1. STAR method estimates species tree from average ranks of gene coalescence events. The input gene trees must be bifurcating rooted trees (w/o branch lengths) in Newick format, for examples, the ML trees generated from PHYML, RAXML, or PHYLIP and rooted with the outgroup species. The STAR method allows missing taxa in some gene trees. Source Code: phybase

2. NJst method is similar to the STAR method but it is able to take in unrooted species trees. Species tree is estimated by the neighbor joining trees built from a distance matrix. See Liu et al Source Code: phybase

3. MP-EST method estimates species trees from a set of gene trees by maximizing a pseudo-likelihood function. The input gene trees must be bifurcating rooted trees (w/o branch lengths) in Newick format, for example, the ML trees generated from PHYML, RAXML, or PHYLIP and rooted with the outgroup species. The MP-EST method allows missing taxa in some gene trees. Source Code: MP-EST Source

4. Bootstrap method is implemented based on a multilocus bootstrap method by Seo et al.. The method resamples nucleotide within a loci as well as resampling the loci within the dataset.

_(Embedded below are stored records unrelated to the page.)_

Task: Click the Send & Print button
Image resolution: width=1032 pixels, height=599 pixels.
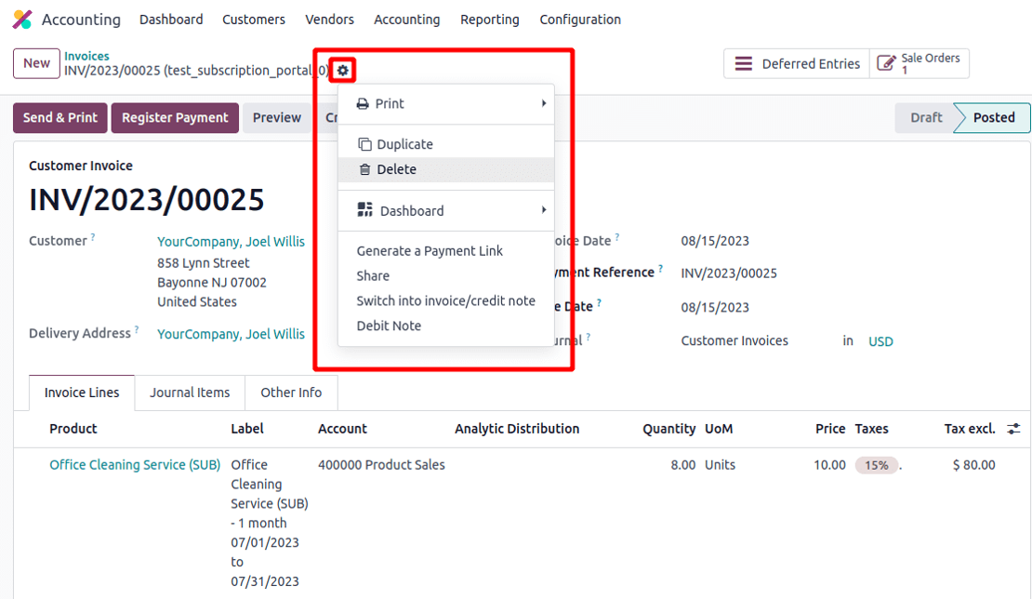Action: point(60,118)
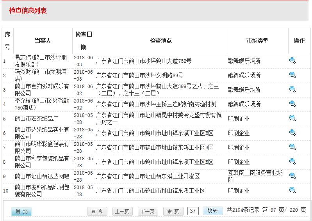Click the 当事人 column header
Viewport: 312px width, 221px height.
(43, 41)
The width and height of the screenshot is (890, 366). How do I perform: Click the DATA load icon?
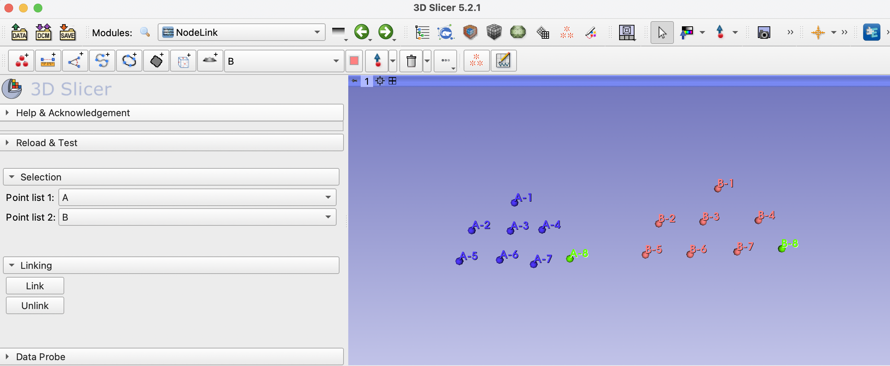point(19,32)
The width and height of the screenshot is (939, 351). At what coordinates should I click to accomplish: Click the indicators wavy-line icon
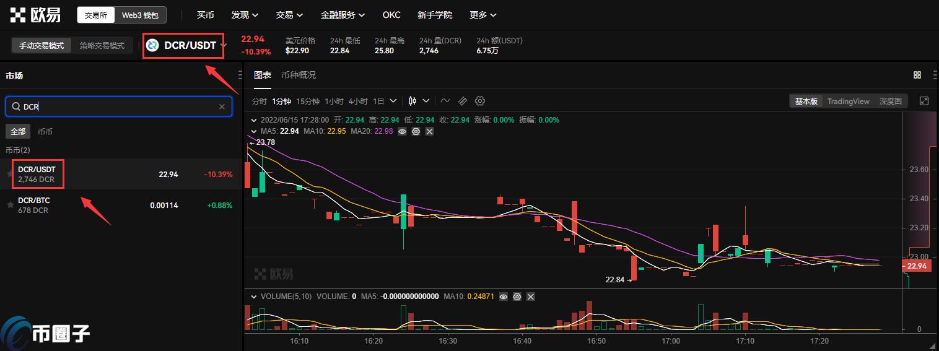[x=445, y=101]
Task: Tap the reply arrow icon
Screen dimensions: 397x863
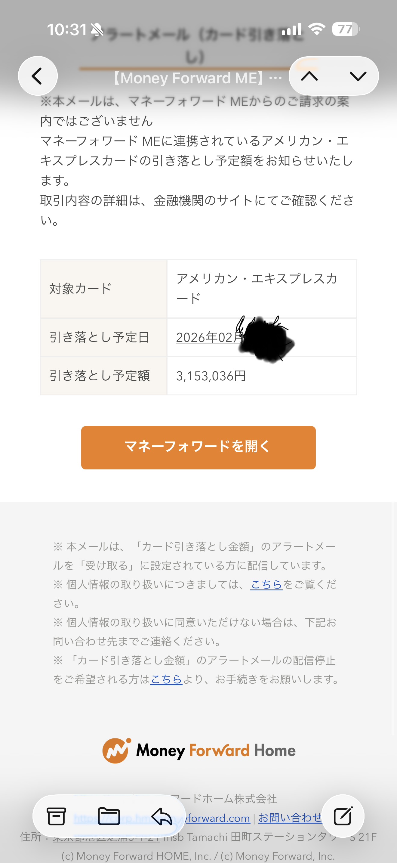Action: coord(162,816)
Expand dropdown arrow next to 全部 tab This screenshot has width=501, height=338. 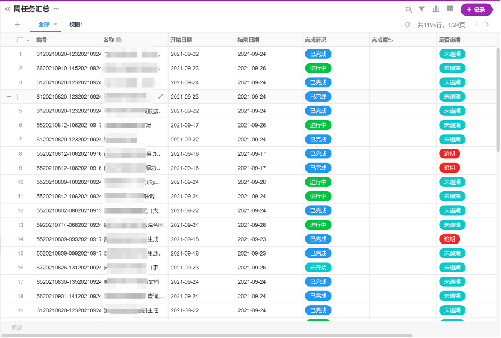click(55, 25)
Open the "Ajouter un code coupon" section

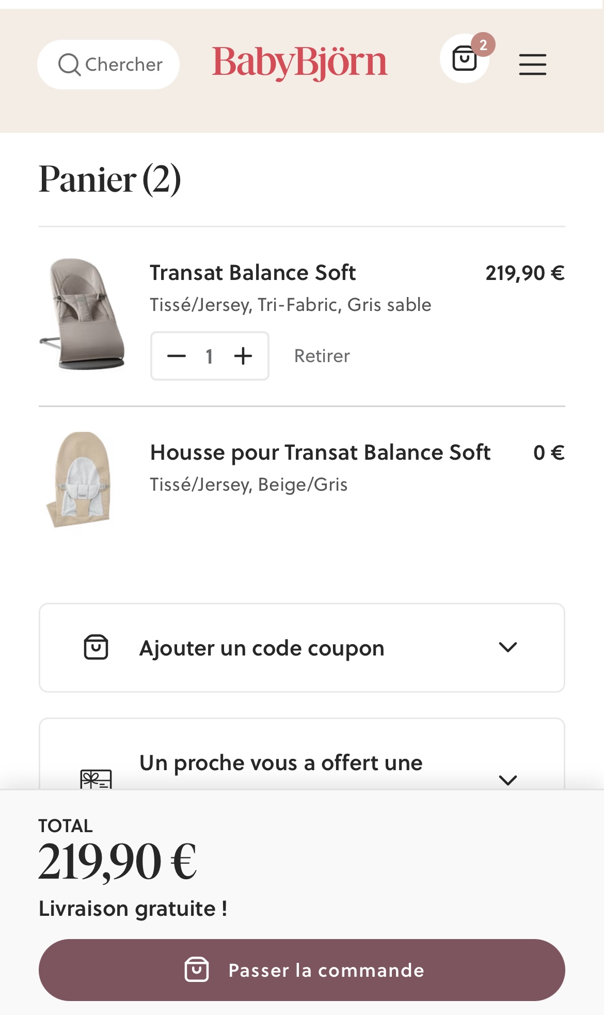pos(262,648)
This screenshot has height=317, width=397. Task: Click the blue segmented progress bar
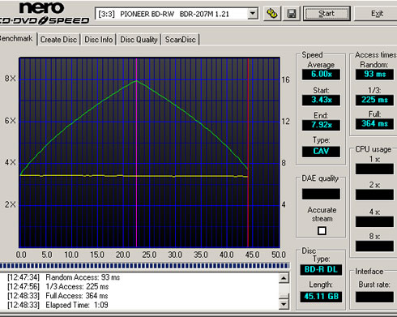[144, 266]
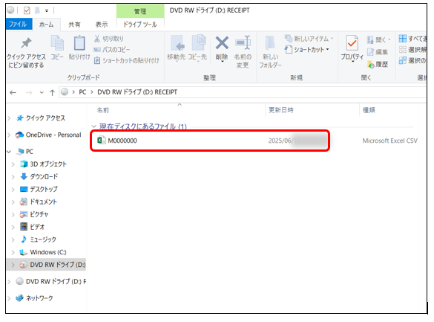Viewport: 434px width, 322px height.
Task: Click the Up arrow navigation button
Action: (x=52, y=93)
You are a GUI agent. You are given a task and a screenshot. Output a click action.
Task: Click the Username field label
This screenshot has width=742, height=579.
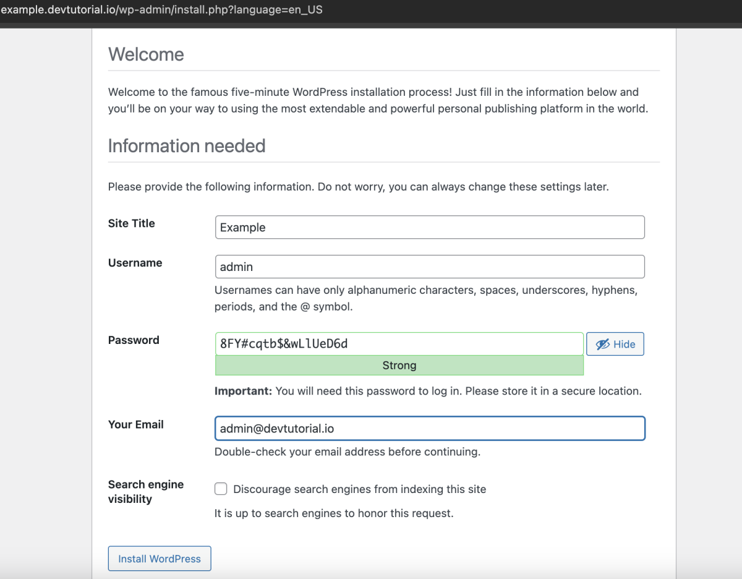pyautogui.click(x=135, y=263)
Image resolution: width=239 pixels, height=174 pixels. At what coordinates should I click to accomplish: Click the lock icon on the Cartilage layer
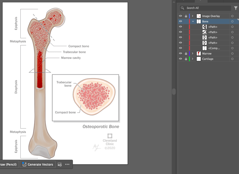pos(186,59)
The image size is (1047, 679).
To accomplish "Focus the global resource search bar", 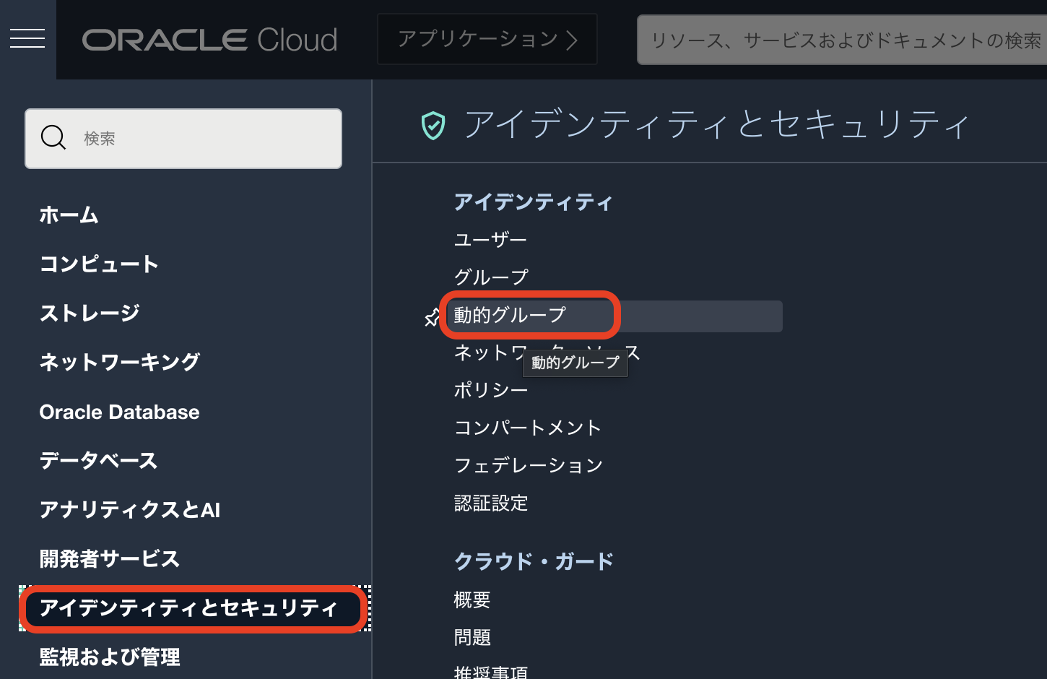I will [841, 40].
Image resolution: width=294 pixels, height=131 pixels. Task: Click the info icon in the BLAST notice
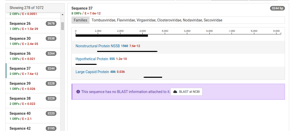78,92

5. Species, number of alleles, allele names Table Creator (SNA Table) is a tool we created for automatically creating the species Allele Table by parsing the loci names within the phylogentic tree.

6. Rerooting Tree is a tool for rerooting the tree based on the user selected loci name.

Example Input Tree File
--- * Non-Bootstrapped Input Tree File
Gene trees need to be placed in newick format. For each species could possess multiple gene locus or missing locus based on the available data.
Gene Tree Example 1
Gene Tree Example 2
Gene Tree Example 3

--- * Bootstrapped Input Tree File
For the bootstrapped gene trees, each bootstrapped gene tree should be of a separate file.
Note that the gene tree files should be one of the following filetype:
"*.boot", "*.bs", "*.nwk", "*.tre", "*.new", "*.txt", "*.phylip", "*.out"
Bootstrap Example

Example Species Allele Table File
When multiple alleles (or sequences) are sampled from some species, the user must provide a species-allele table to indicate which alleles belong to which species. For example, the following gene trees have taxa S1 - 6.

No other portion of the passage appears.